--- begin ---

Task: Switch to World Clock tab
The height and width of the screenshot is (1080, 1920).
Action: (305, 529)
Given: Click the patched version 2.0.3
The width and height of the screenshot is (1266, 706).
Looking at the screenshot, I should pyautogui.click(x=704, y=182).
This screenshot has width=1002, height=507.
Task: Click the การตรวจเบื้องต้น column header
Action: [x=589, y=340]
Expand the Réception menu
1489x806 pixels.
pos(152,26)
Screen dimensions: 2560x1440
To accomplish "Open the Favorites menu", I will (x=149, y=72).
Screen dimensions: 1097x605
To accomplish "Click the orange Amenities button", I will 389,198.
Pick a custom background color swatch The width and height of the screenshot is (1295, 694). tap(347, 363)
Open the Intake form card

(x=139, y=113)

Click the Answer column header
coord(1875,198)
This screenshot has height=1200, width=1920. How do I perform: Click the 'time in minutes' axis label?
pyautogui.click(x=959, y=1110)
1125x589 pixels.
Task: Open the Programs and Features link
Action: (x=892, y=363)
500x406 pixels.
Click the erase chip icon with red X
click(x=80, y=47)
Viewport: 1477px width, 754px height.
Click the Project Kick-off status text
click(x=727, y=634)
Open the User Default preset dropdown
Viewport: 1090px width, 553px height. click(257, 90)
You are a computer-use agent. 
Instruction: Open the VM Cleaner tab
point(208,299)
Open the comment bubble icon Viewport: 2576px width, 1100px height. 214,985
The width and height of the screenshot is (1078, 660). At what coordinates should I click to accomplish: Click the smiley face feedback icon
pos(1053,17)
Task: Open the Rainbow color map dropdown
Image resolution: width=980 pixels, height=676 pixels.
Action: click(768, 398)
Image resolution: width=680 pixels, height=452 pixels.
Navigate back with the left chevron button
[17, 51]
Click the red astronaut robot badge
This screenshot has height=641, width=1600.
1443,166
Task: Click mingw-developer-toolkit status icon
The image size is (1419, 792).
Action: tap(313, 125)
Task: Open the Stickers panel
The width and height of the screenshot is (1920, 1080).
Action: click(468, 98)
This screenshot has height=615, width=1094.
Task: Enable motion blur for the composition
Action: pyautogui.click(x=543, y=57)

--- end ---

### PROBLEM DETAILS
Copy out the data above, reproducing every line with no changes.

### THE RESPONSE
Task: Switch to World Clock tab
The height and width of the screenshot is (1080, 1920).
Action: (305, 529)
Given: Click the patched version 2.0.3
The width and height of the screenshot is (1266, 706).
Looking at the screenshot, I should pyautogui.click(x=704, y=182).
This screenshot has width=1002, height=507.
Task: Click the การตรวจเบื้องต้น column header
Action: [x=589, y=340]
Expand the Réception menu
1489x806 pixels.
pos(152,26)
Screen dimensions: 2560x1440
To accomplish "Open the Favorites menu", I will (x=149, y=72).
Screen dimensions: 1097x605
To accomplish "Click the orange Amenities button", I will 389,198.
Pick a custom background color swatch The width and height of the screenshot is (1295, 694). tap(347, 363)
Open the Intake form card

(x=139, y=113)

Click the Answer column header
coord(1875,198)
This screenshot has height=1200, width=1920. How do I perform: Click the 'time in minutes' axis label?
pyautogui.click(x=959, y=1110)
1125x589 pixels.
Task: Open the Programs and Features link
Action: (x=892, y=363)
500x406 pixels.
Click the erase chip icon with red X
click(x=80, y=47)
Viewport: 1477px width, 754px height.
Click the Project Kick-off status text
click(x=727, y=634)
Open the User Default preset dropdown
Viewport: 1090px width, 553px height. click(257, 90)
You are a computer-use agent. 
Instruction: Open the VM Cleaner tab
point(208,299)
Open the comment bubble icon Viewport: 2576px width, 1100px height. 214,985
The width and height of the screenshot is (1078, 660). At what coordinates should I click to accomplish: Click the smiley face feedback icon
pos(1053,17)
Task: Open the Rainbow color map dropdown
Image resolution: width=980 pixels, height=676 pixels.
Action: click(768, 398)
Image resolution: width=680 pixels, height=452 pixels.
Navigate back with the left chevron button
[17, 51]
Click the red astronaut robot badge
This screenshot has height=641, width=1600.
1443,166
Task: Click mingw-developer-toolkit status icon
The image size is (1419, 792).
Action: tap(313, 125)
Task: Open the Stickers panel
The width and height of the screenshot is (1920, 1080).
Action: click(468, 98)
This screenshot has height=615, width=1094.
Task: Enable motion blur for the composition
Action: pyautogui.click(x=543, y=57)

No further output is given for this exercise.